- _REQUISITOS DE LA TAREA_: Cita literalmente el pasaje del texto sobre Venezuela que va desde "Tan elocuente como" hasta "ONG Foro Penal.".

Tan elocuente como el último informe de la OEA sobre la extinción de la democracia y los derechos humanos en Venezuela ha sido el silencio de muchos sectores progresistas latinoamericanos, incluyendo organizaciones de derechos humanos.

Escribí aquí hace dos años que guardar silencio sobre las víctimas
venezolanas contradice los principios elementales de la defensa de
derechos humanos. Defensa que “debe tener una base amplia, internacional
y no sectaria”, como dijo Peter Benenson cuando fundó Amnistía
Internacional en 1961, justamente para abogar por prisioneros políticos
como los 2.732 arrestados el año pasado por el Gobierno venezolano,
según cifras de la ONG Foro Penal.

Además de incongruente, la omisión tiene un efecto político perverso:
cederle la vocería crítica a la derecha, menos interesada en los
derechos humanos que en usar políticamente el fantasma de Venezuela para
sus causas electorales. De ahí que en Colombia la crítica contra el
régimen de Maduro se la haya apropiado el uribismo, que desde el
gobierno también persiguió a la oposición, concentró poderes en manos
del presidente y reformó la Constitución fraudulentamente para
perpetuarse en el poder. Los defensores de la democracia y los derechos
que nos opusimos a Uribe deberíamos ser los primeros en denunciar lo que
está pasando en Venezuela.

- _EXTRACTOS DE REGISTROS_:
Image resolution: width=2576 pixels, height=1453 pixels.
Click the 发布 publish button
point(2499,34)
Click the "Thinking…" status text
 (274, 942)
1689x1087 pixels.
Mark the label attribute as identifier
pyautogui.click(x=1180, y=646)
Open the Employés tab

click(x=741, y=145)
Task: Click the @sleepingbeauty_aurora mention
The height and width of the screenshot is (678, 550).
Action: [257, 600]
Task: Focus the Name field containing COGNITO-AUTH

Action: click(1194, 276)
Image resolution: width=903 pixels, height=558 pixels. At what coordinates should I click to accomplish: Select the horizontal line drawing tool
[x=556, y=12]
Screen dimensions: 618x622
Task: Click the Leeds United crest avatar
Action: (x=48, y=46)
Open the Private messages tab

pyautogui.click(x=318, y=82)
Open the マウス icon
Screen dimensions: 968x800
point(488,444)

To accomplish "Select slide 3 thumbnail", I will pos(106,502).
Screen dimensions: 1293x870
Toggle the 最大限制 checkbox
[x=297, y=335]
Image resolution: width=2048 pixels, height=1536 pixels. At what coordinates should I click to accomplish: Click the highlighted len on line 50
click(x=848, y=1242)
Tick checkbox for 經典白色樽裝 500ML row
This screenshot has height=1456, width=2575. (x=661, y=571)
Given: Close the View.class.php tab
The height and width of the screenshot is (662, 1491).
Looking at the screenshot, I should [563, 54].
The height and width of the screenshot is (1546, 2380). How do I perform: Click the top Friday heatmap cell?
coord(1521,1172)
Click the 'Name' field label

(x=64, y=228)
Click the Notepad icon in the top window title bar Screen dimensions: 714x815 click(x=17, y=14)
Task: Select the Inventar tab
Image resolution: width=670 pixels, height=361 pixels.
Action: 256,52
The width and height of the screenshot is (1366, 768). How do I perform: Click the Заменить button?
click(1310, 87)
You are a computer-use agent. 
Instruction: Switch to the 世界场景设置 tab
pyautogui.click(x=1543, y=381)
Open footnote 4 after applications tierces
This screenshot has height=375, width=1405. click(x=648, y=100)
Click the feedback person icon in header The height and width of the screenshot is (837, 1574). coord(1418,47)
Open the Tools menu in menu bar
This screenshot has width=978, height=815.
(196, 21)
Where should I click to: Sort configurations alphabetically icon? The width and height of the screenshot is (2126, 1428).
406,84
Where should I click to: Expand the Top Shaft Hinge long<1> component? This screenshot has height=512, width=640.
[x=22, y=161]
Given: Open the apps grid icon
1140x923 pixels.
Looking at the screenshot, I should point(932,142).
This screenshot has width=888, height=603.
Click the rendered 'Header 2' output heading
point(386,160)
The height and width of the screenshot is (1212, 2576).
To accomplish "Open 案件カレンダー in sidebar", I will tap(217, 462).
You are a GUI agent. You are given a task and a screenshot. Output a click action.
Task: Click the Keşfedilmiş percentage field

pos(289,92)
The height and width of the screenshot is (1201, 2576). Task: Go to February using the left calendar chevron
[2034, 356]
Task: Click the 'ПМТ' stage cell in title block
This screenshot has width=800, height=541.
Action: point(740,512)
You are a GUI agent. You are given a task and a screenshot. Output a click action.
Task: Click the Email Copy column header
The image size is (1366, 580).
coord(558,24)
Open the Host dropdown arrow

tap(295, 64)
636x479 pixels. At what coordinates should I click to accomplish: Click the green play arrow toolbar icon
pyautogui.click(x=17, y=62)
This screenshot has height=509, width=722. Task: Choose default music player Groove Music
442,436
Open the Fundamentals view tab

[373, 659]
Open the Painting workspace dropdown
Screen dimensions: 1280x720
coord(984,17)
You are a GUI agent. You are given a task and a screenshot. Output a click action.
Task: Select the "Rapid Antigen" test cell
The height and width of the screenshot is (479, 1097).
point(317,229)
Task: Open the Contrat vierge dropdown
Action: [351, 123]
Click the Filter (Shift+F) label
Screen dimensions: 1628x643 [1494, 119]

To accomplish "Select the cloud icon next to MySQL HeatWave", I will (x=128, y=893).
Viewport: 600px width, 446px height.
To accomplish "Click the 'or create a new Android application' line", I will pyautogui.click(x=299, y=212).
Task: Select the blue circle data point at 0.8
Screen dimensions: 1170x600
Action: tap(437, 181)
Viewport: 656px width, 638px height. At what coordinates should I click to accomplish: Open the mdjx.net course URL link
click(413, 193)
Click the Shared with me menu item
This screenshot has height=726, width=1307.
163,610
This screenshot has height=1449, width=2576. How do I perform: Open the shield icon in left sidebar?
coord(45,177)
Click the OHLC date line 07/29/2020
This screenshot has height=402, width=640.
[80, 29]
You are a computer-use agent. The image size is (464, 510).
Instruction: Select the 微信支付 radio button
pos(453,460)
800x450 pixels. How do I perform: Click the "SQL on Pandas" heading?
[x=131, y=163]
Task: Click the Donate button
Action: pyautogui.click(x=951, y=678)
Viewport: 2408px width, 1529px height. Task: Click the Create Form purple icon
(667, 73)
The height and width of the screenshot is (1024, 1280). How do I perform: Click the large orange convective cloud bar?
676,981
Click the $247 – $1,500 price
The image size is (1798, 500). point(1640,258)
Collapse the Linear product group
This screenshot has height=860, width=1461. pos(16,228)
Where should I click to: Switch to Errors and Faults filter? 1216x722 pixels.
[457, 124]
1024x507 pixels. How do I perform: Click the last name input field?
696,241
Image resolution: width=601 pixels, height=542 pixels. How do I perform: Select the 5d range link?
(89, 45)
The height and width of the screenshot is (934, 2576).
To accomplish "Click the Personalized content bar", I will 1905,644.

- _RESPUESTA ESCRITA_:
Tan elocuente como el último informe de la OEA sobre la extinción de la democracia y los derechos humanos en Venezuela ha sido el silencio de muchos sectores progresistas latinoamericanos, incluyendo organizaciones de derechos humanos.

Escribí aquí hace dos años que guardar silencio sobre las víctimas
venezolanas contradice los principios elementales de la defensa de
derechos humanos. Defensa que “debe tener una base amplia, internacional
y no sectaria”, como dijo Peter Benenson cuando fundó Amnistía
Internacional en 1961, justamente para abogar por prisioneros políticos
como los 2.732 arrestados el año pasado por el Gobierno venezolano,
según cifras de la ONG Foro Penal.